L'État va également alléger les niveaux de prélèvement chez les agriculteurs. Annie Genevard a annoncé une enveloppe de 300 millions d'euros dédiée au dégrèvement de TFNB (taxe sur le foncier non bâti). Et 20 millions d'euros supplémentaires vont être alloués aux prises en charge de cotisation.

Un « fonds de réarmement » pour les préfets

Par ailleurs, un « fonds de réarmement », doté de 220 millions d'euros, va être mis à disposition des préfets, pour aider les agriculteurs à poursuivre la production (p.ex. : achat d'intrants). Il doit être mis en œuvre dès la semaine prochaine. Le fléchage géographique du dispositif n'est pas encore arrêté, mais devrait notamment privilégier les zones où le maraîchage est prépondérant. Son financement provient du dégel de budgets du ministère et d'efforts demandés par Matignon dans d'autres ministères.

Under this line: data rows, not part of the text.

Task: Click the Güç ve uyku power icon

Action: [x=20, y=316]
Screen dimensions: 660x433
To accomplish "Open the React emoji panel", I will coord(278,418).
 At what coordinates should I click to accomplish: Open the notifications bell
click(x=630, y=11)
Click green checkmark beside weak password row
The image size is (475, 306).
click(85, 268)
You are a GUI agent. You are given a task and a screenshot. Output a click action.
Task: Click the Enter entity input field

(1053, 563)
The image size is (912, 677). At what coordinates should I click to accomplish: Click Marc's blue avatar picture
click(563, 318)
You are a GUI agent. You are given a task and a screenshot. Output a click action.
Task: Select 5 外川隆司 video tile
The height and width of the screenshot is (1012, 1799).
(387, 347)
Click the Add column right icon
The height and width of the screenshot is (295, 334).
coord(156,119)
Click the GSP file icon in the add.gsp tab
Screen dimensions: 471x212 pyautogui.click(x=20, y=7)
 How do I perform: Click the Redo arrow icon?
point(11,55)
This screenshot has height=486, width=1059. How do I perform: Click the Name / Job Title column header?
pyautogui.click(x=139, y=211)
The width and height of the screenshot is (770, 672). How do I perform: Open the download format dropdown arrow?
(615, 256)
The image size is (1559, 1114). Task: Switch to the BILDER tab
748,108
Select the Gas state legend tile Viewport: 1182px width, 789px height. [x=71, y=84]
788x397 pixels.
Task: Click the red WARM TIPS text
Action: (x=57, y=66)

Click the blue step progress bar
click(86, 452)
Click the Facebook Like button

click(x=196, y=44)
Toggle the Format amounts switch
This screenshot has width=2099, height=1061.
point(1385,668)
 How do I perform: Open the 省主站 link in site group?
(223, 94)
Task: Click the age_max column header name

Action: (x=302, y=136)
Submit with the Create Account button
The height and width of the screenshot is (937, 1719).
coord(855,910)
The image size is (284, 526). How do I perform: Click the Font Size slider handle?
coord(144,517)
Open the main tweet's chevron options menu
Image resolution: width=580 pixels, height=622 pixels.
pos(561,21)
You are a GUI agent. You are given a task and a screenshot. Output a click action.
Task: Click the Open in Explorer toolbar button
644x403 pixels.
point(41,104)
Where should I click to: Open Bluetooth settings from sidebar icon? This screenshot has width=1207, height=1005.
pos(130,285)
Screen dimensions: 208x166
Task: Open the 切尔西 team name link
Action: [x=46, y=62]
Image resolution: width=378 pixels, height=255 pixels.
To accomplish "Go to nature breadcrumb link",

La ministre a aussi annoncé que la période d'éligibilité au guichet d'aide aux achats d'engrais va être prolongée jusqu'au 31 décembre. L'enveloppe à partager ne change pas, mais cette mesure était demandée par les maïsiculteurs qui réalisent, pour beaucoup, leurs achats à l'automne.

Enfin, un « plan de rebond » sera annoncé dans un second temps, qui dépendra des débats budgétaires de l'automne, qui inclura notamment le financement des « projets d'avenir ». Selon nos informations, la ministre projetait, ces dernières jours, de flécher 17 millions d'euros de reliquats d'aide bio, vers les « investissements d'avenir ».